Pitacos necessários

19 04 2011

Apesar de eu estar longe de ter finalizado os posts sobre a nossa viagem à Europa (estou trabalhando no post sobre Veneza, neste momento), preciso interrompê-los para fazer alguns comentários sobre coisas que estão acontecendo atualmente:

– o show do U2 foi algo grandioso, como já era de se esperar. Não é de se admirar que seja tão caro, a estrutura do palco é algo único. Pena que a infraestrutura de transportes de SP seja lixarenta, para eventos como esse. Sei que não é novidade falar sobre isso, mas fomos alguns daqueles que tiveram uma grande dificuldade para voltar ao hotel logo após o show de domingo, 1 hora e meia após o show e não conseguimos táxi. Tivemos sorte de conseguir carona com uma amiga da minha cunhada, caso contrário acho que só teríamos chegado ao hotel ao amanhecer… Uma prévia do que veremos na época da copa, certamente.

– recentemente tive que ir até Erechim, de carro. Eu, que sempre reclamo da qualidade das estradas que ligam a nossa região à metropolitana. Mal sabia que essas estradas são relativamente BOAS perto daquelas que encontrei para chegar lá. São 270 km de estradas de pista única, com buracos À VONTADE. Tem um trecho em Passo Fundo que chega a ser risível – parece CASCALHO. Tinha que obrigar o pessoal do DAER a circular nestas rodovias TODOS OS DIAS, aí queria ver se ficava assim por muito tempo.

– ontem ouvi um programa na Rádio Gaúcha que fala de um projeto de lei do deputado gaúcho Raul Carrion (PC do B) que dispõe sobre a obrigatoriedade de se utilizar traduções sempre que uma palavra estrangeira for utilizada em textos escritos publicados e que houver um equivalente em português. Aparentemente o projeto já passou e foi aprovado por uma comissão DA ASSEMBLEIA, mas será apreciado pelo Plenário.
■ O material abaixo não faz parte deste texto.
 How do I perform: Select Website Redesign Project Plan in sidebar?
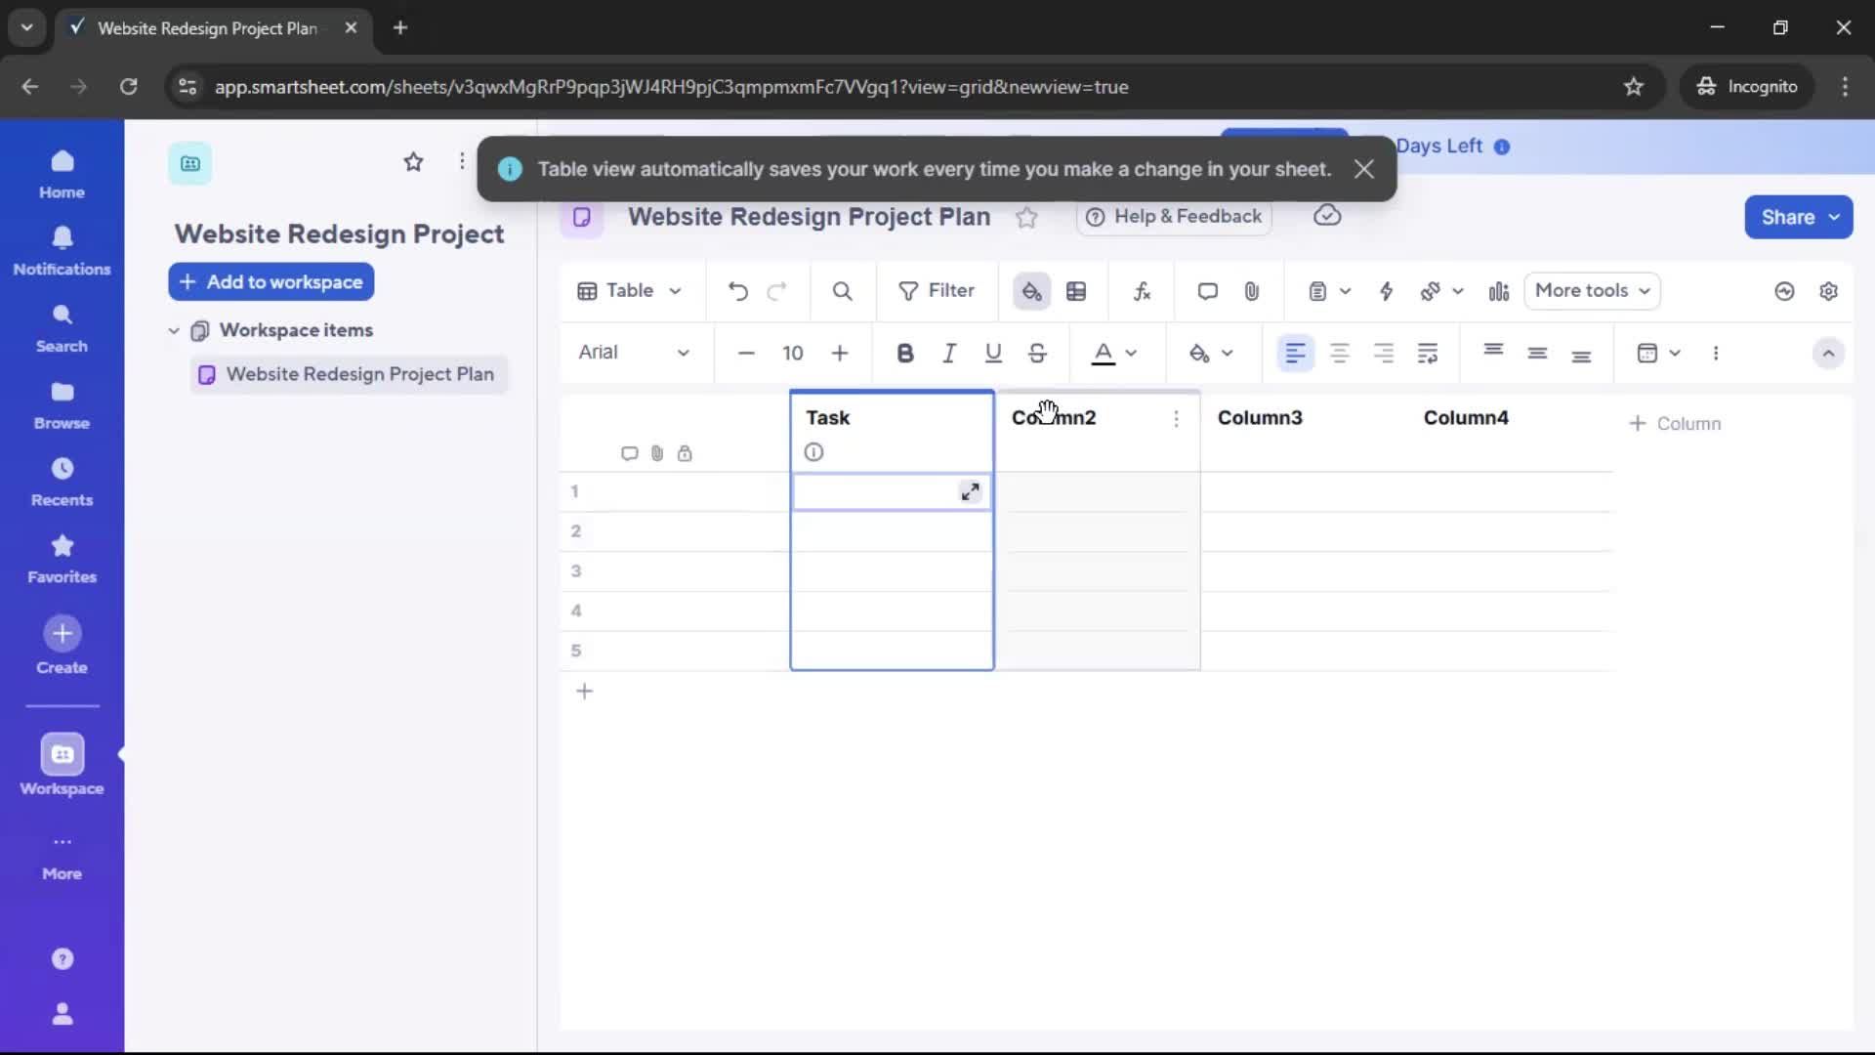point(358,374)
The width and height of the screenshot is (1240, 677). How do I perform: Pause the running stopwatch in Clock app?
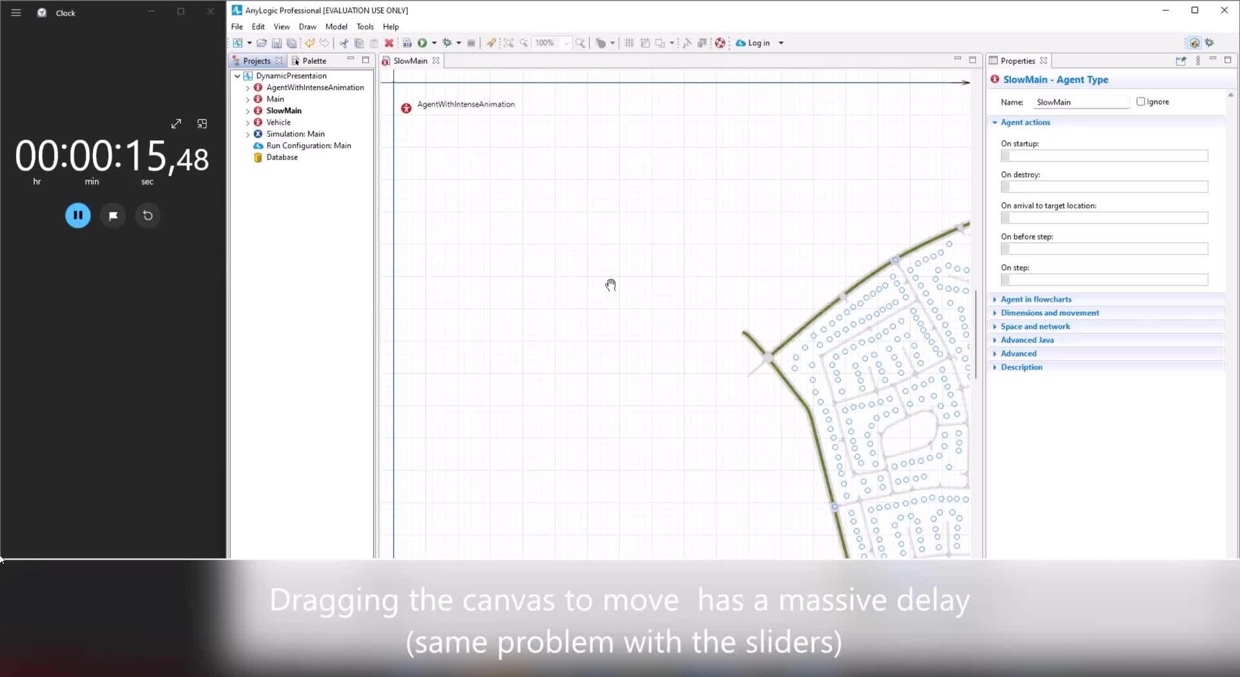pyautogui.click(x=78, y=216)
Apesar de não gostar nada de ver o uso excessivo de termos como “off” ou “sale” nas fachadas de lojas ou propagandas em geral, não dá para achar correta essa iniciativa, pois restringe a liberdade de expressão e também porque supõe que estes “estrangeirismos” estejam prejudicando a língua portuguesa, o que tenho certeza de que não é o caso.

O mais curioso é que o mesmo deputado aprovou recentemente uma lei que institui o dia do hip-hop no calendário GAÚCHO – uma palavra estrangeira! Hoje de manhã, o deputado alegou que esta palavra, assim como a cultura envolvida já estão internalizados na cultura brasileira e deu outros exemplos, como o futebol – que é uma palavra oriunda de um termo inglês “football”.

Será que o prezado deputado Raul Carrion não se deu conta que, ao proibir palavras estrangeiras, se estará proibindo o acréscimo futuro de palavras adaptadas, como foi o caso do próprio futebol e NÃO foi o caso do hip-hop (que não foi “aportugesado” em nenhum momento – tanto é que se diz “riprop” e não é essa a pronúncia da letra “h” no idioma português. Contradição total e bola fora feia do deputado.

O pior de tudo é que essa coisa absurda é capaz de ser aprovada no Plenário também… por puro ideologismo cego, exatamente igual ao deputado comunista que a propôs.

Edit: eu havia postado dizendo que o projeto estava tramitando no congresso – na verdade é na Assembleia Legislativa do RS, pois o deputado Raul Carrion é ESTADUAL, não Federal. Portanto, caso essa aberração seja aprovada, valerá somente para cá, o URUGUAI DO NORTE.